⛪🪖 Papikyan aclara la polémica. El servicio espiritual sigue en el ejército. No hay abolición, solo cambios internos. Sin doble subordinación.
El ministro de Defensa de Armenia, Suren Papikyan, desmintió que el servicio espiritual haya sido abolido en las Fuerzas Armadas y aseguró que solo se modificó su esquema de subordinación.
En declaraciones a periodistas en la Asamblea Nacional, Papikyan explicó que los clérigos podrán continuar su labor dentro del ejército, pero bajo la autoridad del Departamento de Apoyo Moral y Psicológico.
El ministro afirmó que la disolución de la Dirección Espiritual responde a un principio institucional. “En las Fuerzas Armadas no puede haber una doble subordinación”, enfatizó Papikyan, al justificar la decisión administrativa.
Según el titular de Defensa, la nueva orden redefine la naturaleza del servicio espiritual, sin eliminarlo del sistema militar armenio.

Papikyan confirmó que el ministerio puede firmar contratos con ministros de culto que cuenten con educación espiritual de la Iglesia Apostólica Armenia. “Pueden servir y cumplir su misión”, afirmó.
Consultado sobre versiones que hablaban de un salario de 700.000 drams ofrecido a sacerdotes, el ministro evitó precisar cifras, pero sostuvo que todo el procedimiento está claramente reflejado en la orden ministerial.
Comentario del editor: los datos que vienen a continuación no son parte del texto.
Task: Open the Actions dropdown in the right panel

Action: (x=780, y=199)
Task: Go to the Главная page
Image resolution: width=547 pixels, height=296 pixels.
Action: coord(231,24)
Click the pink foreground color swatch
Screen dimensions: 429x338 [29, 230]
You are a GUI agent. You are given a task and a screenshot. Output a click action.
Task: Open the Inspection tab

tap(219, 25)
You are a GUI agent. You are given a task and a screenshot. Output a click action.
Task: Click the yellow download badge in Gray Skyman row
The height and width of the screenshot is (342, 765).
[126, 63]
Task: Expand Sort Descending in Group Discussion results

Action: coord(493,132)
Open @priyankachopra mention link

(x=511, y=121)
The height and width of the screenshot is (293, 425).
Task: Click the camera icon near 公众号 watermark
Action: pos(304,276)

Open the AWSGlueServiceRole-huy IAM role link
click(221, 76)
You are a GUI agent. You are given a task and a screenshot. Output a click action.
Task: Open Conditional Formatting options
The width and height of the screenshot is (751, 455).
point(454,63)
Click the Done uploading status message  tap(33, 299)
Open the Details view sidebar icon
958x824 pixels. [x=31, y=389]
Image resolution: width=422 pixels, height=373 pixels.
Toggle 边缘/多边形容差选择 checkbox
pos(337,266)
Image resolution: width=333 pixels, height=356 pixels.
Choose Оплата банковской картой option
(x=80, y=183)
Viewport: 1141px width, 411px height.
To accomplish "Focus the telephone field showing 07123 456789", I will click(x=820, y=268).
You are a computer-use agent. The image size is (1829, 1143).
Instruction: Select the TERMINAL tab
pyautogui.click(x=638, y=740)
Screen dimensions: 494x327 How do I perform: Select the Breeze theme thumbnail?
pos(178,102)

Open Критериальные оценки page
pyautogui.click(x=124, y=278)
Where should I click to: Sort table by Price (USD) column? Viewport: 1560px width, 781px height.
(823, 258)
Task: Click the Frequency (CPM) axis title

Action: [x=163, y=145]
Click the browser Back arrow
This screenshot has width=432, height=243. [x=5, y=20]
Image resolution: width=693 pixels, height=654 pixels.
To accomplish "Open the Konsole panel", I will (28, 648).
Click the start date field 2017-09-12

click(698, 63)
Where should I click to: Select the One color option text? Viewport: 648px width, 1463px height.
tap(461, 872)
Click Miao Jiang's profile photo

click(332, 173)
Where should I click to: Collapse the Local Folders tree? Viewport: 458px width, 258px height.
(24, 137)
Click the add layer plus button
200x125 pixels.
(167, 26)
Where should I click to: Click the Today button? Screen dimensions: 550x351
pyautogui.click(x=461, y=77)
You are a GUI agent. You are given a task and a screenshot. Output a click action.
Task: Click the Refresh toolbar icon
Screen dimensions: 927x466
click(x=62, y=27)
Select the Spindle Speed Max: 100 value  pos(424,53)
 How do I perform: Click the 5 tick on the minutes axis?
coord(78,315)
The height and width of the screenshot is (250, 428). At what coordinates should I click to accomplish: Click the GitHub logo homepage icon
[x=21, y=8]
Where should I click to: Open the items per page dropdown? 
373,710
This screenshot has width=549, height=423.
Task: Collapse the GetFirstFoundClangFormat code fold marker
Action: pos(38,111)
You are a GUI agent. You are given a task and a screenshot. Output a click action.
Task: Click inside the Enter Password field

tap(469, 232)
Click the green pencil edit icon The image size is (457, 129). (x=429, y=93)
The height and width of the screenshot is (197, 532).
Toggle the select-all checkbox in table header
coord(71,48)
Papikyan negó que se haya propuesto a los sacerdotes sumarse a un supuesto “programa de mejora de la iglesia” impulsado por el primer ministro Nikol Pashinyan. “Es mentira, no existe tal cosa. Todo es público”, declaró.
El ministro también rechazó que la decisión requiriera consenso previo con el Católicos de Todos los Armenios. “Todos los institutos funcionan en Armenia. Que apelen a los tribunales si lo consideran necesario”, afirmó.